# Sin, Cos, then?

I hope this random thought is on topic. If not please notify me before penalising me for it.

I have reflected that Sin and Cos provide answers for trigonometry problems with cartesian pairs on a 2D plane inside a unit circle.

Why stop there?

Is there a further similar function which adds the z axis so problems can be solved in 3D, inside a unit sphere? If there isn't, is there an explanation for why?
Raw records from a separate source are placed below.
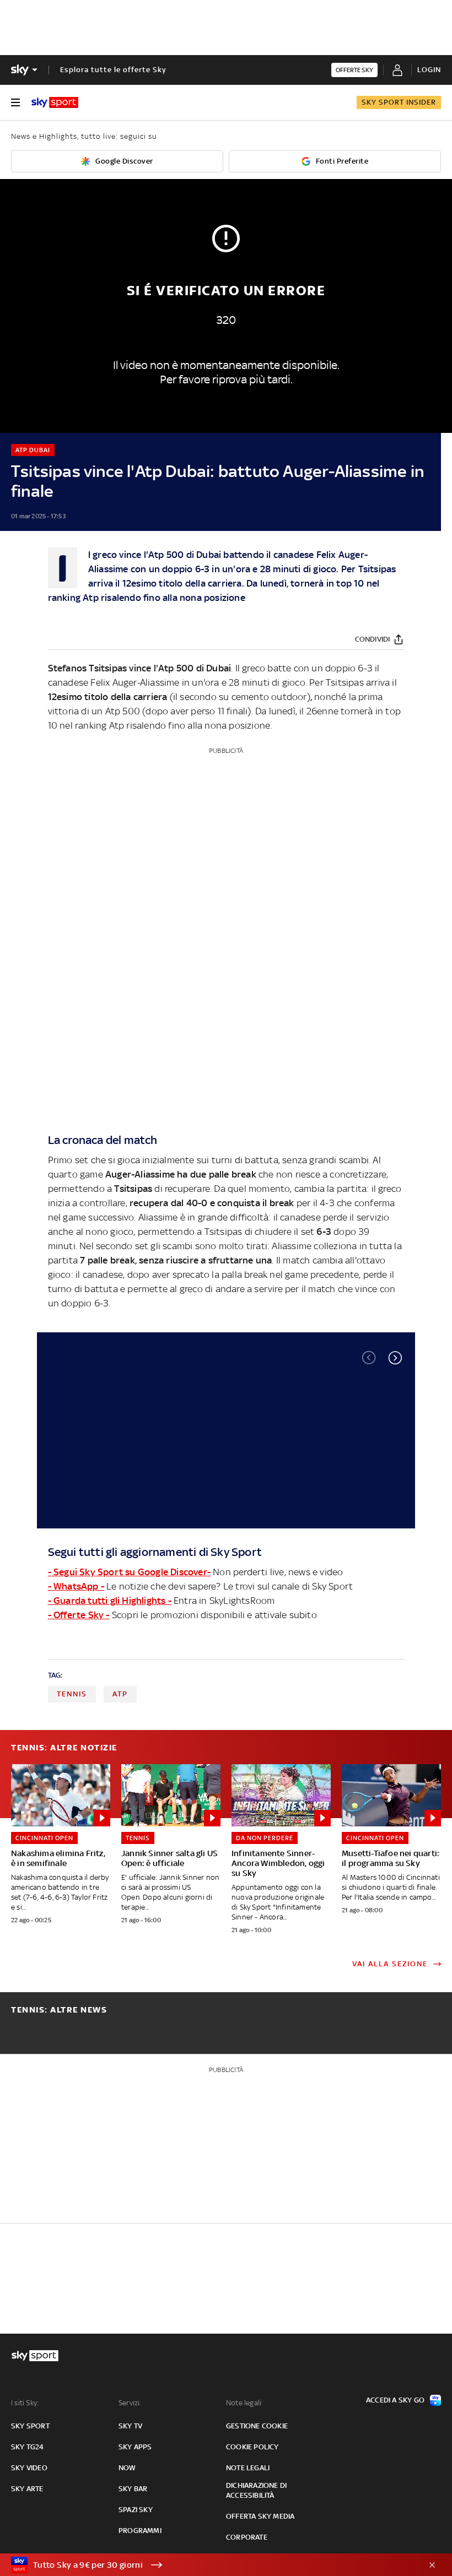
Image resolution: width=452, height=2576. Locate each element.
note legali (248, 2468)
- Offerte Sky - (79, 1614)
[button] (395, 1357)
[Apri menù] (15, 102)
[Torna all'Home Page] (55, 102)
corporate (246, 2537)
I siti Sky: (25, 2403)
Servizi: (130, 2403)
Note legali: (244, 2403)
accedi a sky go (395, 2400)
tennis (72, 1694)
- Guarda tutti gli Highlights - (109, 1600)
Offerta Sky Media (260, 2516)
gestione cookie (257, 2426)
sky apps (135, 2447)
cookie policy (252, 2447)
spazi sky (136, 2510)
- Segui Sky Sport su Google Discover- (129, 1571)
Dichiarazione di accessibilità (256, 2490)
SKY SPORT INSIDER (399, 102)
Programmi (140, 2530)
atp (120, 1694)
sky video (29, 2468)
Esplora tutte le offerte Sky (113, 70)
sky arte (27, 2489)
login (429, 70)
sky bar (133, 2489)
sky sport (30, 2426)
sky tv (130, 2426)
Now (127, 2468)
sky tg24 (27, 2447)
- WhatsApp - (76, 1586)
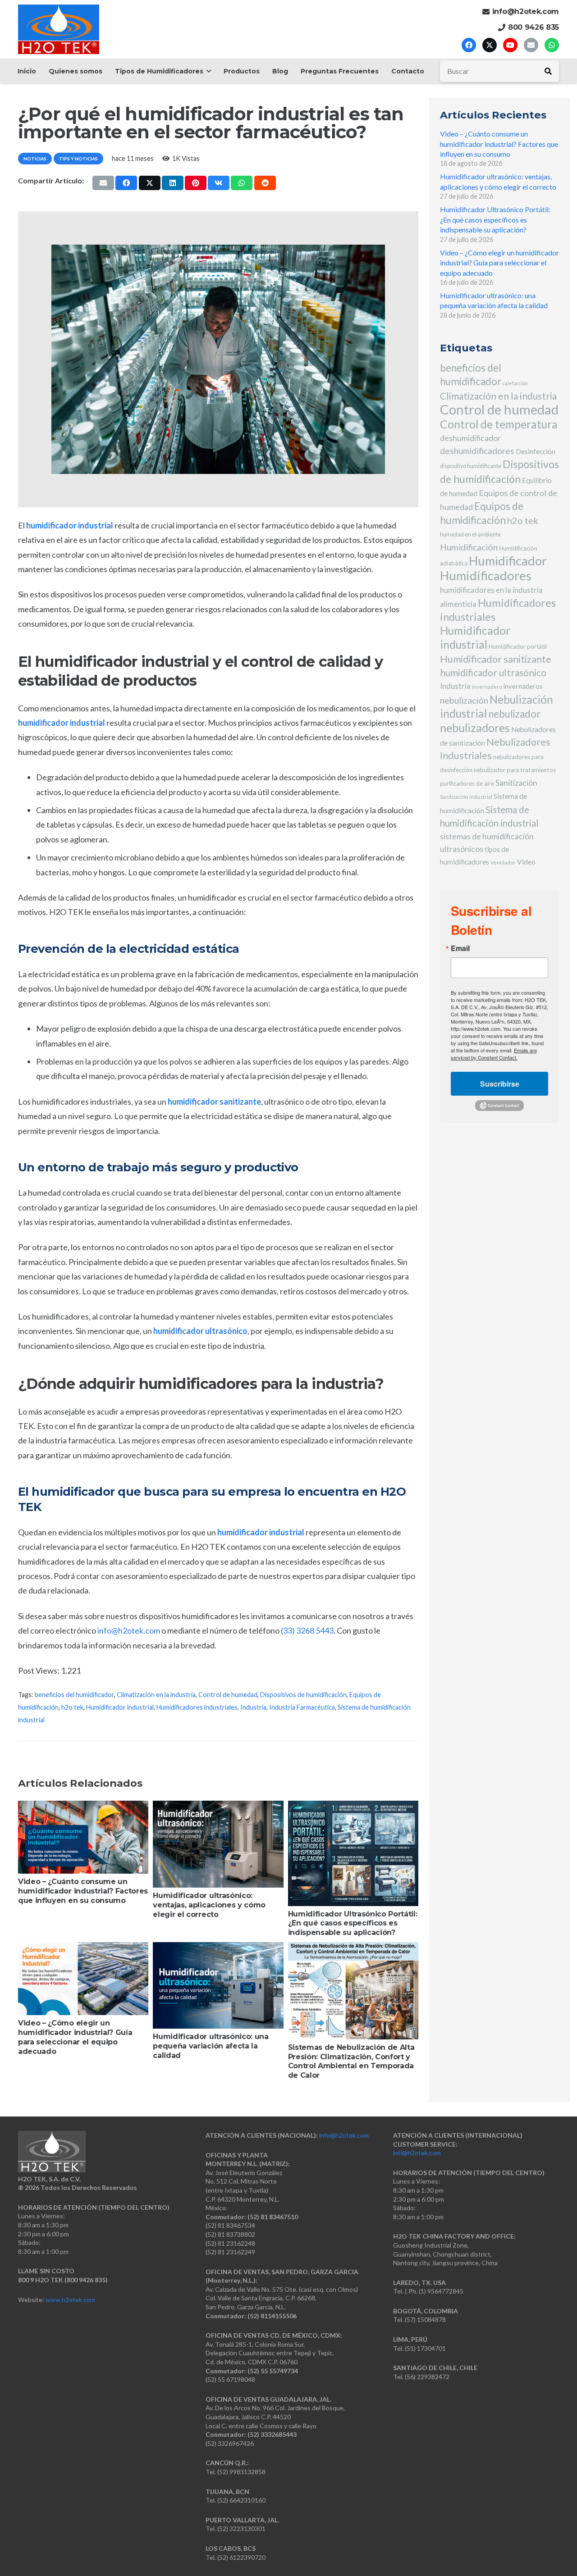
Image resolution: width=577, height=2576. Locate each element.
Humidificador (508, 560)
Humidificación (469, 547)
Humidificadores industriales (197, 1707)
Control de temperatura (499, 424)
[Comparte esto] (126, 183)
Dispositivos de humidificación (303, 1694)
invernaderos (523, 686)
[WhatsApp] (552, 45)
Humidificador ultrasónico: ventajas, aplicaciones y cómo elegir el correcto (209, 1905)
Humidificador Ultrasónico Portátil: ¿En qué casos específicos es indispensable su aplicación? (352, 1923)
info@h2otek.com (128, 1630)
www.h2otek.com (70, 2299)
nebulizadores (475, 727)
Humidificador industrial (120, 1707)
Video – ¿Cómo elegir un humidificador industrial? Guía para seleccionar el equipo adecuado (75, 2037)
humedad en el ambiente (470, 534)
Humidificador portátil (518, 646)
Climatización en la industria (156, 1694)
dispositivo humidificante (470, 466)
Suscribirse (499, 1084)
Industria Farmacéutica (302, 1707)
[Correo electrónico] (531, 45)
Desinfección (535, 451)
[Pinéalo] (195, 183)
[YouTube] (510, 45)
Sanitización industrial (466, 797)
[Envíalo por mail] (103, 183)
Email (460, 948)
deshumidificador (470, 438)
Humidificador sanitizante (495, 659)
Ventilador (503, 862)
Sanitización (516, 782)
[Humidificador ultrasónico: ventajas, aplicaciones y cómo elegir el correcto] (218, 1844)
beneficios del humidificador (74, 1694)
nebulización (464, 700)
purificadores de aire (467, 783)
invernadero (487, 687)
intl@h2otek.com (417, 2153)
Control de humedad (227, 1694)
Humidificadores (485, 575)
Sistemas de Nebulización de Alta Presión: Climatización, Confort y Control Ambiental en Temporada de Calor (351, 2061)
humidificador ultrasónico (493, 672)
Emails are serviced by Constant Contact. (494, 1054)
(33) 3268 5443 (307, 1630)
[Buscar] (548, 71)
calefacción (515, 383)
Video (526, 862)
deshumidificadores (477, 451)
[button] (207, 71)
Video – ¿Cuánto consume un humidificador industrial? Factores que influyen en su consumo (83, 1891)
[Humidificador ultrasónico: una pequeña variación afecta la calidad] (218, 1985)
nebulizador (514, 714)
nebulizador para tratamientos (515, 770)
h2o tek (72, 1707)
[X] (489, 45)
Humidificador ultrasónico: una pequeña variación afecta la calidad (210, 2046)
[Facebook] (469, 45)
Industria (253, 1707)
• – Mauro ALLEGRANZA Jan 30 at 14:49
• Check out "solid trigonometry": mathworld.wolfram.com/SolidAngle.html – user247327 Jan 30 at 14:53
• The history of the move from two dimensions to three is an interesting one and led Hamilton to discover the Quaternions. Also observe that rotations of a sphere are possible with an infinite number of axes and that the central involution (reflection in the centre) has determinant $-1$ in three dimensions. None of this is precisely on your point, but it shows some issues which arise in finding the most convenient way to work with a sphere in contrast to a circle. – Mark Bennet Jan 30 at 15:07

In spherical co-ordinates each point in $$\mathbb{R}^3$$ has a distance from the origin $$r$$ and two angles $$\theta$$ and $$\phi$$. This is analogous to polar co-ordinates in $$\mathbb{R}^2$$ except there are two angles instead of one.
Converting to Cartesian co-ordinates, the $$x,y,z$$ co-ordinates of a point are functions of $$r$$ and the two angles:
$$(x,y,z) = \left(rf(\theta, \phi), \space rg(\theta, \phi), \space rh(\theta, \phi) \right)$$
but, as it happens, the functions $$f,g,h$$ can be expressed simply in terms of $$\sin$$ and $$\cos$$:
$$f(\theta, \phi)=\sin (\theta) \cos (\phi) \\ g(\theta, \phi)=\sin (\theta) \sin (\phi)\\ h(\theta, \phi)=\cos (\theta)$$
As far as I know the functions $$f, g, h$$ have never been given specific names.